Now you could say that this would be bad for businesses, but I say this should be great for businesses because it should provide for a healthy industry of constantly evolving thoughts. It gets us past the sometimes foolish notion that we don’t want people to know what we are doing in our businesses. This way people can get a better look at how we do business and we can see how they do things, and then through discussion and evaluation we can apply changes to what we do to operate more efficiently. Yes, the other company benefits as well, but that’s what we need as a Horticultural Industry. We can only move forward as an industry if the businesses that make it up move benefit mutually. This is how true growth is achieved. Sure one company can advance technologically and have better profits, but if they don’t help ensure that there is competition; how healthy is the industry, really?

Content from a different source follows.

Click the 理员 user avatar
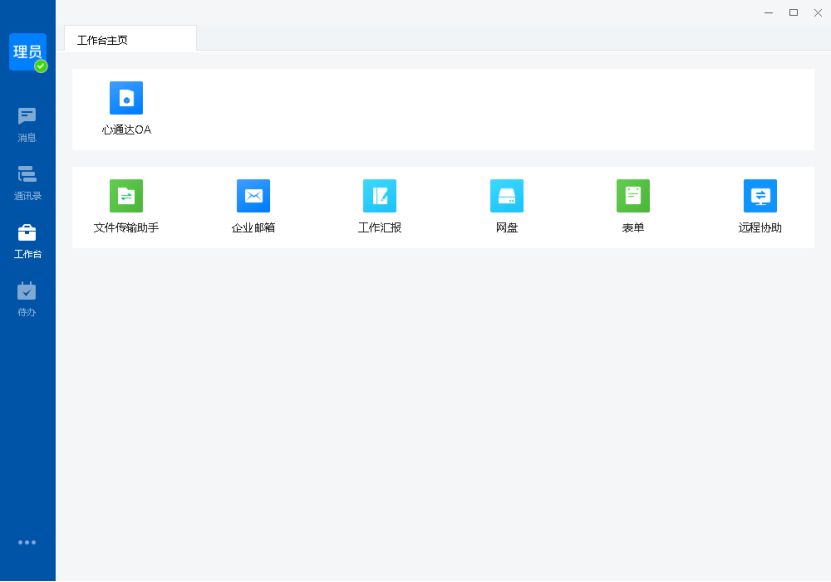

Social Media gives us this friendly format by which everyone across the globe can share information about the industry or any industry for that matter. A greenhouse grower in Canada can talk to someone in China who perhaps has a different growing system. Through conversation, these two decide to figure out a way to combine their ideas and come up with a growing system that benefits both of them. This mutualistic benefit is what I think is truly the biggest reason why businesses need to become more social. The days of secrecy are almost over, and if businesses cannot communicate with each other, no progress will be made. Obviously don’t give away granny’s secret cookie recipe, but it wouldn’t be a bad idea to talk with people in the industry to see where you can buy the best oven. Social Media can give us this opportunity.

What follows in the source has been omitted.